In awarding benefits, the judge relied on the Industrial Relations Commission decision in State of Florida, Department of Agriculture, Division of Forestry v. Stanford, Cl. No. [ XXX-XX-XXXX ] (October 10, 1978), cert. denied 375 So.2d 912 (Fla.1979), and suggested that the entire state may be considered a fire control district under section 112.18(1). Stanford involved an application of section 112.18(1), but the opinion merely recites several issues and notes that the appellants “failed to demonstrate reversible error.” The Stanford decision does not establish that the entire state is a fire control district.

The legislature has used the term “fire control district” in various enactments. Chapter 379, Florida Statutes (1965), identified one fire control district when section 112.18(1) was first adopted. The Laws of Florida contain numerous special acts relating to other fire control districts. Over a dozen such acts can be found in the 1965 Laws, and more recent Laws also contain such provisions. These acts generally confer power and authority in furtherance of fire control activities within defined geographical boundaries. See e.g., ch. 90-459, Laws of Fla.; ch. 65-1342, Laws of Fla. The reference to fire control districts in section 112.18(1) should be construed in connection with these enactments.

The claimant did not show that he is a fireman for a “fire control district” as that term has been used by the legislature in the Florida Statutes and the Laws of Florida. Nor did the claimant show that he is otherwise within the ambit of section 112.-18(1), and the statutory presumption should not have been applied in this case.

The order appealed is reversed and the cause remanded.

SMITH, J., concurs.

ERVIN, J., concurs with opinion in which SMITH, J., concurs.

ERVIN, Judge,

concurring.

I reluctantly concur with the result stated in the majority’s opinion and do so only because it appears to be compelled by the enumeration of certain classes of firemen designated in Section 112.18(1), Florida Statutes (1987), none of which, for the reasons stated by the majority, includes appel-lee. Although it is difficult for me to believe that the legislature deliberately intended to bar firemen employed by state agencies who are not specified in subsection (1) from the benefit of the presumption, in that the presumption is remedial legislation, designed to relax the burden of proof formerly placed upon the designated classes of firefighters, see Caldwell v. Division of Retirement, Florida Department of Administration, 372 So.2d 438, 440-441 (Fla.1979), the legislature, for some inexplicable reason, has not yet chosen to confer the presumption upon firefighters who are employed by non-designated governmental entities.

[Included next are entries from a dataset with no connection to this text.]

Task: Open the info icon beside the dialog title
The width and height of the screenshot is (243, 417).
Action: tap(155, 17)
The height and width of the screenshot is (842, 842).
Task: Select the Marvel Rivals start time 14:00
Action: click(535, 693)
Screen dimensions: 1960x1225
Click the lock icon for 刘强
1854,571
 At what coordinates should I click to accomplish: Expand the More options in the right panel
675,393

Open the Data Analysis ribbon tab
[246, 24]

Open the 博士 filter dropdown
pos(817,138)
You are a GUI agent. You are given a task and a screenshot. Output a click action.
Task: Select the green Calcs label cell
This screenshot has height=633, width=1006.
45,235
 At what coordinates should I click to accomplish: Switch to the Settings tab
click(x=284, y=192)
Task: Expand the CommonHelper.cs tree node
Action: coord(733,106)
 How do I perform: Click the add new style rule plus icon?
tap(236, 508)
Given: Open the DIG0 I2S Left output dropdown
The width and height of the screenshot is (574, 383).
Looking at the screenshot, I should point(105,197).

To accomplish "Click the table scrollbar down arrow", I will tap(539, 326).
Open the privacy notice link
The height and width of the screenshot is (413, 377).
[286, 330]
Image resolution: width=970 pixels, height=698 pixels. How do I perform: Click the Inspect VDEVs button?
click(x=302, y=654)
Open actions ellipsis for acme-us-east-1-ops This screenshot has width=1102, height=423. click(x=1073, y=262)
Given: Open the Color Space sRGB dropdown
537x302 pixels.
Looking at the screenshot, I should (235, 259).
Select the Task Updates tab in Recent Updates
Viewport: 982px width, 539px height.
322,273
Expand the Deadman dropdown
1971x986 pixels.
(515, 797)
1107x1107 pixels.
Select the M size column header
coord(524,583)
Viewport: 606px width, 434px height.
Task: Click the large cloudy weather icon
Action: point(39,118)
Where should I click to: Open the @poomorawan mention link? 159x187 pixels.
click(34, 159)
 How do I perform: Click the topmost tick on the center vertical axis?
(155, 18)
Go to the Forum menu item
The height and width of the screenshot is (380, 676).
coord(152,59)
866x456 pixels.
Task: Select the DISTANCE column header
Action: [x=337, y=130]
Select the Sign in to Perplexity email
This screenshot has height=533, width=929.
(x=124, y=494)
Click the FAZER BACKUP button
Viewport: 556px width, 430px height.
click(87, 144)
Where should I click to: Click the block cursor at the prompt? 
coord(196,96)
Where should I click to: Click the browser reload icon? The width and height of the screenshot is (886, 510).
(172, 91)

It is moreover somewhat anomalous that the legislature has otherwise provided in chapter 112 that the sum of $20,000 shall be paid on behalf of any firefighter employed by “a state board, commission, department, division, bureau or agency, or a county, municipality,” who, while engaged in the performance of his or her duties, is killed, or receives an injury which results in the loss of his or her life within one year after being so injured, which amount is in addition to any workers’ compensation death benefits received. § 112.191(l)(a) and (2)(a), Fla.Stat. (1987). Thus, while under section 112.191 the legislature broadly delineated the classes of employers of firefighters to whose beneficiaries additional benefits are payable, it continues to restrict the categories of employers under section 112.18(1).

Having examined the above provisions, it appears to me that the legislative omission of state agencies in section 112.18(1) was merely inadvertent and not intentional. Nevertheless, if the omission is to be rectified, it must be done by the legislature, not by this court. 
      
      . Section 112.1914(1) and (2), Florida Statutes (1987), also confers an additional benefit of $50,000 to certain classes of beneficiaries of a firefighter who is employed by "the state or any political subdivision of the state” who is unlawfully and intentionally killed during the actual performance of his duties.